Nothing had ever called to me as the ocean did. I wanted to give into its seductive voice and plunge into its depths, ignoring the miniscule detail that I could, of course, not swim. Part of me was terrified, seeing its incredible strength that had carved out the cliffs and rocks around me, but most of me was wildly exhilarated. As if I were suddenly drunk, but not muddled, more clear headed than I had ever been in my life.

I kept my distance, as a woman does when she knows the man she’s attracted to is no good for her, but just looks too good.

At sunset I found I had hiked a little out of the town. Somewhere a violin and flute were playing a tune that sent shivers up my spine. It was wailing, haunting, and somehow so very familiar. There was something about this place that touched my very soul.

It terrified me.

The clouds above me opened their arms and sent down sheets of rain.

I leapt without a thought. Water closed over my head and I threw out my fingers, feeling the cruel, heavy, pressure of the water swallow me. The tide pulled at me, at my clothing, tasting this morsel that had thrown herself into his embrace. Deeper and deeper I sank, too overpowered to feel afraid.
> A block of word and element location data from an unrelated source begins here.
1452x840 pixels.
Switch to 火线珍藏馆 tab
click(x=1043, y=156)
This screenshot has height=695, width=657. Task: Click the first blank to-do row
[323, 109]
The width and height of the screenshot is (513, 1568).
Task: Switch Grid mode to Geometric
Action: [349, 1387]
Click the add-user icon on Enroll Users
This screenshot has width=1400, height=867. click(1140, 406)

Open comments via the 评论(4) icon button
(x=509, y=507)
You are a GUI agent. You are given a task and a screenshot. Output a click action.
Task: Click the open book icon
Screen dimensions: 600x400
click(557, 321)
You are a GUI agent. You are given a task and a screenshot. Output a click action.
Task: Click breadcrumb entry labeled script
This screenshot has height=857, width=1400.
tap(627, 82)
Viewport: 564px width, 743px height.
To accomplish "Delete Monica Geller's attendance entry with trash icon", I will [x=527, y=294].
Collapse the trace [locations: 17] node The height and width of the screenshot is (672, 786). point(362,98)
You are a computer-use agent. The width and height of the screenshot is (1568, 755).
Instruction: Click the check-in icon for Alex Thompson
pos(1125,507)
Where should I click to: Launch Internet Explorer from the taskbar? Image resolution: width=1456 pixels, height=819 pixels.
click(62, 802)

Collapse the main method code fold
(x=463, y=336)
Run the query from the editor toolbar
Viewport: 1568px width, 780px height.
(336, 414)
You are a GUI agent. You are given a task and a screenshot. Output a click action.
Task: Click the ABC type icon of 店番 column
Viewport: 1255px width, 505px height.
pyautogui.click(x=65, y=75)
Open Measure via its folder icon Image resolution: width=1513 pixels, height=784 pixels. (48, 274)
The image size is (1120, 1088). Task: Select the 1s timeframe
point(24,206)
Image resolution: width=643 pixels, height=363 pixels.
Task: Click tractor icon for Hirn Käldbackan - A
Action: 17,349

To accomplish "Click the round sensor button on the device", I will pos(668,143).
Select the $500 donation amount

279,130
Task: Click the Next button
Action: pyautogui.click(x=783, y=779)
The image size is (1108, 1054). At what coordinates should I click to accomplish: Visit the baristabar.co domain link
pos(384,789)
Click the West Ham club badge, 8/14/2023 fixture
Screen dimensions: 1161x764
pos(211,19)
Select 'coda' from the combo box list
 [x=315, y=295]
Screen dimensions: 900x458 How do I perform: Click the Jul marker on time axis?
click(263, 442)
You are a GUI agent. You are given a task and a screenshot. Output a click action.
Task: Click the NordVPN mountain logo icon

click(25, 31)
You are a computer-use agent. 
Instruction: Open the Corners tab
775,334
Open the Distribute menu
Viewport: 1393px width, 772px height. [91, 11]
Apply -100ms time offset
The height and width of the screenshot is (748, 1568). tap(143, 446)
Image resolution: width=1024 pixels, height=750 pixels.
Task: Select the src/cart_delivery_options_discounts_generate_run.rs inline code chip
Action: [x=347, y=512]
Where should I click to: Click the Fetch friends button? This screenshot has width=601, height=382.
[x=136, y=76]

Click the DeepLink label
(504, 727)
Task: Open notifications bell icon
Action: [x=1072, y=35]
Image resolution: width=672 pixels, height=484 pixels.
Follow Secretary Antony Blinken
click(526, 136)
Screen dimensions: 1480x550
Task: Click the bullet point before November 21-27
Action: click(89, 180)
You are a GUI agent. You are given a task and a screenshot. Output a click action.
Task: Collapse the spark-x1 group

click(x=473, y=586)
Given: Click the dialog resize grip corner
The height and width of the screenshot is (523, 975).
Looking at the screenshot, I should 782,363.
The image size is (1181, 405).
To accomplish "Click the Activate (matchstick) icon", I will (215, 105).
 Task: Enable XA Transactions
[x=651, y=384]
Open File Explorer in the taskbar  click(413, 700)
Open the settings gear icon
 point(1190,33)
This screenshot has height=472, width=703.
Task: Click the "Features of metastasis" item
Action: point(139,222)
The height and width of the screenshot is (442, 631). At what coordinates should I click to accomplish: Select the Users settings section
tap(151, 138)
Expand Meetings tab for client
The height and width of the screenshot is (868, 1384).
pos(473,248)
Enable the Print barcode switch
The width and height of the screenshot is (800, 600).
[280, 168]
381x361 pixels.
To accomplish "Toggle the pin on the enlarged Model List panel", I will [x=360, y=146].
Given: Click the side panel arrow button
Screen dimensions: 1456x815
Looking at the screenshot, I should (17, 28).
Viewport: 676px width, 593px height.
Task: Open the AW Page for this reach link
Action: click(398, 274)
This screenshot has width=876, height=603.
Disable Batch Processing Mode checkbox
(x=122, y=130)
My lungs burned within me and I knew I was drowning. I sent a silent apology to my father that he would have to see me so soon for being so stupid. I twisted in the water, luxuriating in its icy, thrilling, touch, even as I opened my mouth and the water poured like ice into my lungs.

Heaven was murky, green, and blue, and dark.

And cold.

I was staring into a young face, a beautiful young girl with wide brown eyes and her heavy hair floating in the water. Heaven was under water.

She reached her fingers towards me and, curious, I reached out and touched her.

Gold light swallowed me.

I woke again to find myself wrapped in blankets by a roaring fire. I reached towards the flames and I could feel the warmth against my fingers. The narrow bed and the white, rough, walls, around me did not fit my pre-conceived notion of Heaven, though I had been unaware that I had had any notions of what Heaven would be like.

I reached out to touch one white wall, it felt cool under my fingers, the grains of the stone could be felt through layers of whitewash.

What was this place?

A muffled sound came from one corner and I realized that I was not alone. In one corner, a young girl was playing with some kind of toy. It looked like a top, but with a stick through the top. She would drop it and it would spin around on a piece of yarn. After a moment I realized that it wasn’t a toy. She was making yarn with this odd implement from a puff of some kind of wool she held over her shoulder. She looked up and met my gaze with a pair of wide, unnervingly wise, brown eyes.

She was almost impossibly pretty, to my eyes, with round, high, apple cheek bones, and a profusion of dark curls tumbling down her back. Her skin was pale and white, perfect, with roses touching her cheeks and lips. She looked like a doll come to life.

“Am I… dead?” I heard myself stammer. “Are you an angel?”